“E così questi occhi hanno visto
l’inconcepibile
dovendolo capire.
L’impensabile
dovendolo ricordare”.
E invece, a noi, almeno tocca di leggere, ancora e ancora, di farci aprire il cuore in due dalle storie dei nostri fratelli e sorelle. Leggere e far leggere, e imparare a memoria – le poesie sono bellissime – farci incidere nella carne ognuna di queste storie.
Altrimenti non saremo mai esseri umani, se non conosciamo il male senza fine di cui noi esseri umani siamo capaci.
Ho sempre desiderato essere ebrea – per condividere. Di più, più a fondo. Per avere riscatto.
Sono i racconti di sopravvissuti, tornati vivi dallo sterminio. Ognuno con la sua unica storia, con furia, con disperazione, con commozione incontenibile, con le loro “verità non dicibile”. Anna Segre e Gloria Pavoncello li hanno raccolti, se ne sono fatte bruciare, e con pazienza e rispetto ce li riportano. Coraggio per parlare, coraggio per ascoltare. Sono pagine bellissime, alte, semplici, eterne.
Anna Segre, anche il coraggio di farne poesie. Incise nelle pietre.
“Alcuni si buttavano da soli,
altri cadevano portandosi dietro
i compagni più vicini.
Duecento uomini sfracellati al giorno”.
Poesie rudi, semplici, dure. Impariamole a memoria: è così che vive la poesia.
Nel ricordo di Samuele Modiano ci sono queste parole: “I nazisti erano preparatissimi, provavano piacere a uccidere, li vedevi uccidere uno e provare piacere”… e persone così l’umanità continua a produrne, in culture, fedi politiche o religiose che rendono sacro l’assassinio, che educano al male. Penso a Daesh, certo. Ma penso agli abissi delle menti umane, non pazze, non delinquenti, ma mostruose, normali, inserite in un mondo che approva.

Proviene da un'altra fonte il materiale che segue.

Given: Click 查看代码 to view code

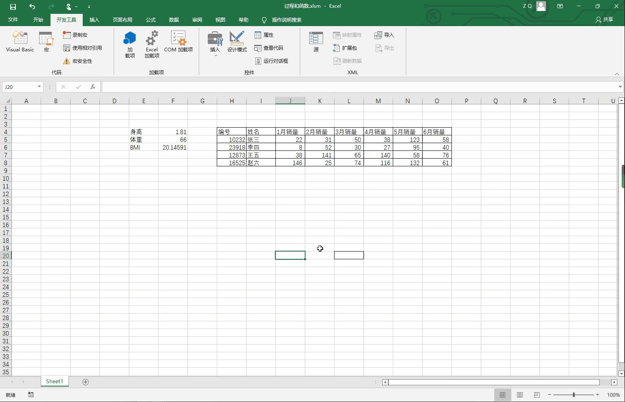Looking at the screenshot, I should point(269,48).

Il mostro che potrebbe covare in ognuno di noi.
“Racconto, sì, quello che ho visto,
quello che ho subito:
è la loro vergogna, non la mia
è il loro debito con l’umanità”.
Potrei continuare a scrivere di questo libro per giorni e giorni, è ricco, intenso, la morte con la vita, la vita con la morte. Ma ora siete voi che dovete continuare a leggerlo. Per essere degni.
Leggetelo tutto, dalla prefazione di Leone Paserman fino agli ultimi documenti storici, al congedo, e fino ai ringraziamenti. Non lasciatevene scappare una riga, una lettera.
JUDENRAMPE, Gli ultimi testimoni. A cura di Anna Segre e Gloria Pavoncello. Prefazione di Leone Paserman. Editore Elliot.
Dal marzo del ’42 al maggio del ’44 i treni dei deportati arrivavano a una banchina ferroviaria situata a circa 800 metri all’esterno del campo di Auschwitz II-Birkenau, nei pressi dello scalo merci della stazione di Os´wie¸cim.
Ultima fermata per almeno 800.000 deportati da tutta Europa. Era conosciuta come la rampa degli ebrei, Judenrampe.